Rabbis Recover Torahs Damaged by Flood
This article is from the archive of The New York Sun before the launch of its new website in 2022. The Sun has neither altered nor updated such articles but will seek to correct any errors, mis-categorizations or other problems introduced during transfer.

NEW ORLEANS – Satisfied that most of his congregants were safe, the rabbi began to worry about the Torahs.
Rabbi Yisroel Shiff of Congregation Beth Israel in New Orleans hoped that his Orthodox synagogue’s holy scrolls would come through Hurricane Katrina undamaged. But if not, he wanted them buried in the appropriate manner.
“We bury them with honor, as we would someone we care about – the Torah is the life’s blood of our community,” Rabbi Shiff said.
The rabbi, who evacuated to Tennessee before Katrina hit, knew that the temple near the shores of Lake Pontchartrain had been flooded. But, he said, “we believe in miracles. Maybe the water didn’t reach the scrolls.”
He called Rabbi Isaac Leider, who had spent five years in Israel with the search-and-rescue squad Zak’a, performing sacramental cleanup duties at bus bombings and other sites. Rabbi Leider – who also volunteered his services at the World Trade Center, the TWA Flight 800 crash site and other tragedies – now works with a Jewish ambulance service in New York City and New Jersey.
He had come to New Orleans to make sure that the bodies of any Jews who died as a result of Hurricane Katrina were treated according to religious law. But he also focused on the task of retrieving the congregation’s holy scrolls.
Rabbi Shiff said at least one of the Torahs had been there when he attended the synagogue as a child – he doesn’t know exactly how old the scrolls are.
“We had them appraised and were told our scrolls are much older than 100 years,” he said. “They must have come from Europe. The congregation is 101 years old, and they have been with them at least that long.”
Often, Torahs are the most valuable artifacts of a Jewish congregation. A new Torah scroll can cost $50,000. Older scrolls – and many are hundreds of years old – often are worth much more.
But their value is not based on the material.
“The Torah is the basis of the Jewish religion,” Rabbi Leider said. “Last week, we were saving lives, but once that was done, this became just as important.”
“The Torah is not stored in a computer file; we don’t copy them on copy machines,” said Rabbi Shlomo Gertzulin, vice president of Agudath Israel of America, an association of several hundred Orthodox congregations that sponsored Rabbi Leider’s recovery efforts. “They are only written by the most devout and knowledgeable scribes.”
And when they are damaged beyond repair – by fire or flood, for example – they must be buried according to Jewish tradition.
There were about 10,000 Jews in New Orleans.
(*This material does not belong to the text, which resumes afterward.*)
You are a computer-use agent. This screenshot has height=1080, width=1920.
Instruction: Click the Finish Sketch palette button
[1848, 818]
Many of their families had lived there since the 19th century, emigrating from Europe to open businesses in what was then a thriving port city.
Several other Jewish organizations, including a large Orthodox group based in New York, Chabad, also sent squads of rabbis and recovery specialists to retrieve the precious texts; funds are being raised for further efforts.
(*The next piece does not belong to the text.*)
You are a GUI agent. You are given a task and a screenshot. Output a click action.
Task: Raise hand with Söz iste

Congregation Beth Israel is on the northern edge of the city, a few blocks from Lake Pontchartrain; it sits between two canals.
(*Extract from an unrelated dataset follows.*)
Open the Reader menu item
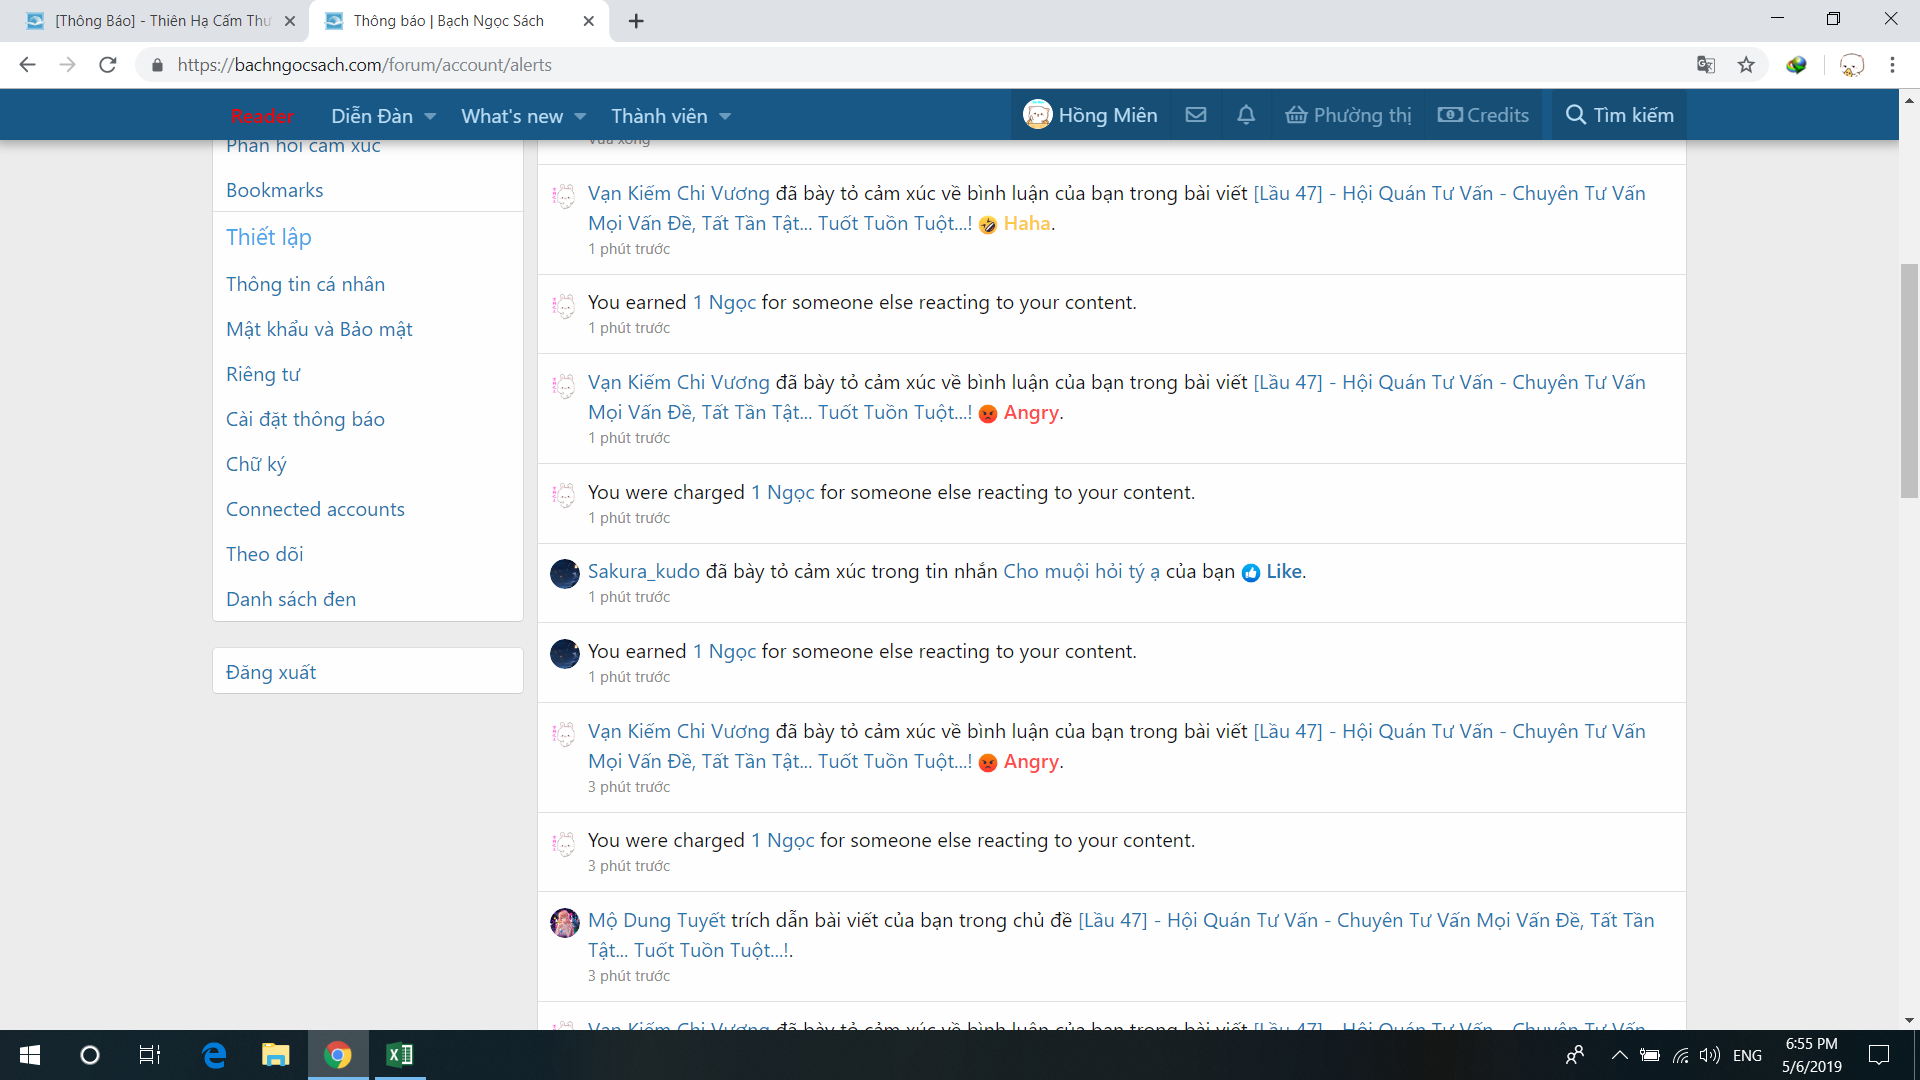 [x=262, y=116]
Rabbi Leider and the rescue team climbed aboard a pair of rubber rafts with outboard motors and started toward the synagogue through flooded streets, barred in places by brambles and rusting cars. They drifted past stately homes, all flooded and empty, marked with red spray paint to indicate that they had been searched.
Wearing waist-high rubber waders and a yarmulke, Rabbi Leider followed the rescue squad into the synagogue and made his way to the sanctuary. The wooden door swung open, slowed by the water.
The rabbi waded to the front of the hall and opened the ark that held six Torah scrolls. He also found a white prayer shawl and the silver adornments for the scrolls.
“Out of six, only two are restorable,” Rabbi Leider said. “I’m glad that we did this, but I’m disappointed. It’s bad to see them in this condition.”